[Petikan Pilihan]:
▬▬▬

Jayapura, Jubi – Sejak beroperasi 54 tahun lalu di Tanah Papua, PT Freeport Indonesia terus meninggalkan jejak kejahatan terhadap manusia dan lingkungan hidup.
Terkait hal itu, Jaringan Advokasi Tambang atau JATAM dan juga Lembaga Peduli Masyarakat Mimika Timur Jauh atau Lepemawi menggelar diskusi publik, dengan melakukan zoom meeting mengenai kejahatan berulang Freeport Indonesia setelah 54 tahun beroperasi dan divestasi saham, Rabu (2/2/2023) malam waktu Papua.
Pegiat Yayasan Lembaga Peduli Masyarakat Mimika Timur Jauh atau Lepemawi, Adolfina Kuum, dalam laporannya saat webinar menjelaskan selama beroperasi PT Freeport Indonesia selalu mengabaikan kehidupan masyarakat adat, dengan merusak ekosistem di sekitar wilayah tambangnya.
Menurutnya, kejahatan PT Freeport Indonesia membuang limbah tailing sejauh ini sudah 3.000 ton ke Sungai Ajikwa atau Wanogong di pesisir Mimika yang di area itu ada 23 kampung, dan enam ribu penduduk dari data statistis 2020 yang berdomisili di tiga Distrik yang terkena dampak langsung.
“Banyak sungai tercemar akibatkan ekosistem di dalamnya seperti ikan pada mati, pendangkalan laut dan sungai sehingga masyarakat yang bergantung pada itu tidak dapat lagi dijadikan sebagai mata pencaharian,” kata Adolfina Kuum.
Bukan hanya itu, limbah tailing Freeport juga telah menghilangkan sejumlah tempat yang dianggap keramat bagi masyarakat adat dari beberapa suku yang ada, juga sepanjang pesisir laut Mimika mata pencaharian masyarakat menjadi terbatas.
“Terjadinya pendangkalan laut dan sungai dan akibat terkontaminasi limbah, sangat rentan bagi para mama-mama dan anak kecil, dimana banyak yang alami penyakit kulit,” katanya.
Pada Rabu, 2 Februari 2023, Komisi IV DPR RI mengundang para pihak yang selama ini melakukan advokasi atau pendampingan terhadap masyarakat yang terdampak pembuangan limbah PT Freeport Indonesia, melalui rapat dengar pendapat.

▬▬▬

[Informasi Tercatat]:
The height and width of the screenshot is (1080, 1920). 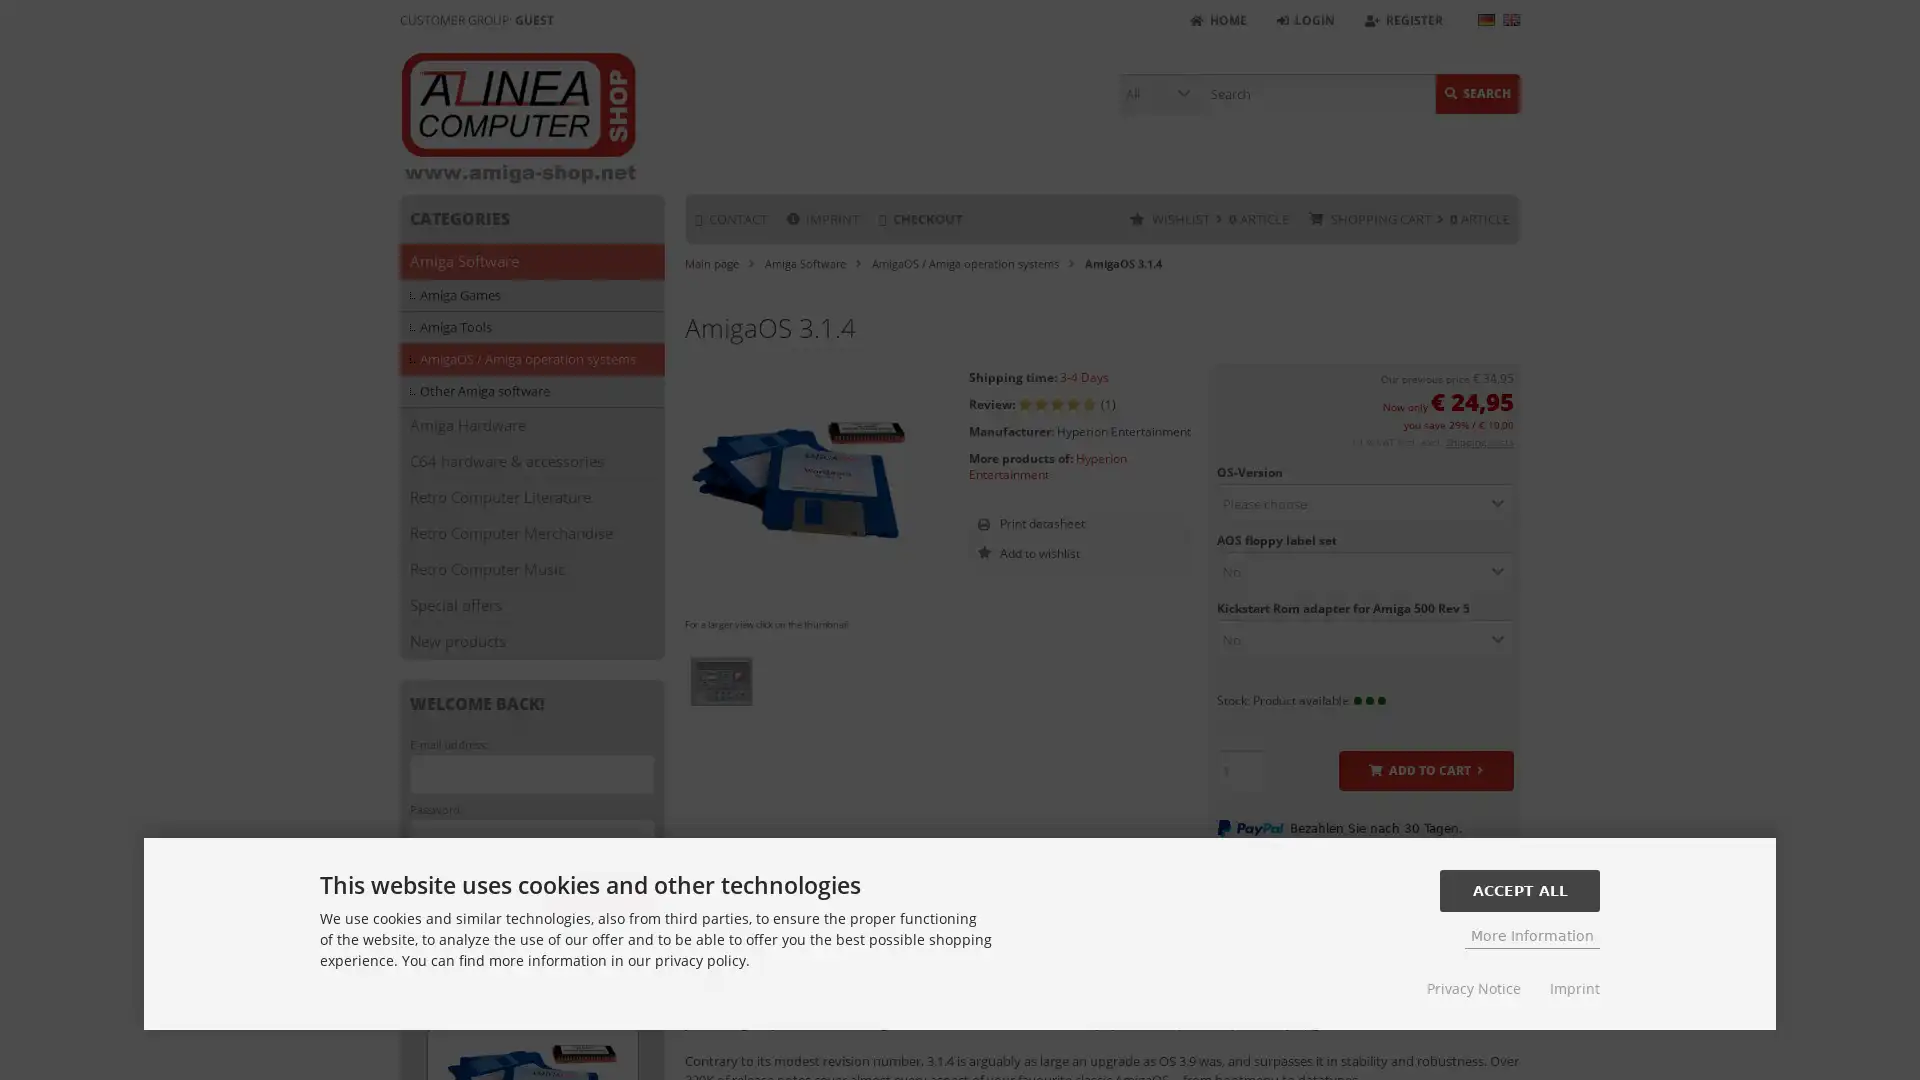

▬▬▬

[Tugas Tertulis]:
• A. Menurut artikel tentang PT Freeport Indonesia, ke sungai mana limbah tailing dibuang?
• B. Tolong sebutkan semua jumlah beserta satuannya (misalnya ton atau kampung) yang muncul dalam artikel tentang PT Freeport Indonesia, tanpa menyertakan tanggal dan tahun.
• C. Lanjutkan artikel tentang PT Freeport Indonesia mulai setelah kalimat terakhirnya.

[Jawaban Tertulis]:
• A. Ke Sungai Ajikwa atau Wanogong di pesisir Mimika.

• B. 54 tahun, 3.000 ton, 23 kampung, enam ribu penduduk, tiga distrik

• C.
Dari pertemuan itu, kata Adolfina Kuum, Komisi V DPR RI berjanji akan mengunjungi Mimika dalam waktu dekat untuk melihat langsung kondisi yang terjadi dialami masyarakat.
“Harapan kami DPR RI langsung turun ke kampung-kampung yang terkena dampak langsung, sehingga kami akan tunggu kedatangan DPR RI. Tetapi jangan jadikan aspirasi atau persoalan ini sebagai bergaining posisi karena sudah dekat ke tahun politik,” ucapnya.
Untuk itu, Lepemawi dan masyarakat adat menuntut dan mendesak kepada presiden, DPR RI dan DPR Papua, agar terkait semua operasi PT Freeport Indonesia harus dilakukan penegakan hukum yang tegas atas seluruh kerusakan akibat limbah penambangan, baik yang dirasakan masyarakat maupun lingkungan hidup.
“Mendesak agar segera memerintahkan Freeport untuk mengganti seluruh kerugian yang dialami seluruh warga dan lingkungan hidup,” katanya.
Sementara itu, anggota DPR Papua dari pengangkatan kelompok khusus, John Gobay, yang juga sebagai pembicara dalam webinar itu mengungkapkan, bahwa apa yang dialami masyarakat adat di pesisir Mimika ini sering didengar dan dilihat dari sejumlah media.
Bahkan, anggota DPR Papua pun sering melakukan kunjungan ke daerah-daerah tersebut, sehingga dirinya sering mendengar cerita tentang terjadinya pendangkalan laut dan sungai.
“Harapan saya ke depan agar dalam RDPU yang akan dilaksanakan yang merupakan hasil kesepakatan RDPU Komisi IV, PTFI dan juga pemerintah dan masyarakat harus hadir. Sehingga bisa mengkonfrontir apa yang sesungguhnya terjadi. Tidak perlu saling mengklaim atau mengadu domba masyarakat, sehingga persoalan ini harus diselesaikan secara terbuka dan berani oleh kita semua,” kata Gobay.
Adanya rencana reses DPR RI dalam waktu, Gobay berharap untuk fokus berkunjung ke daerah-daerah yang disampaikan masyarakat supaya melihat sendiri apa yang sesungguhnya terjadi.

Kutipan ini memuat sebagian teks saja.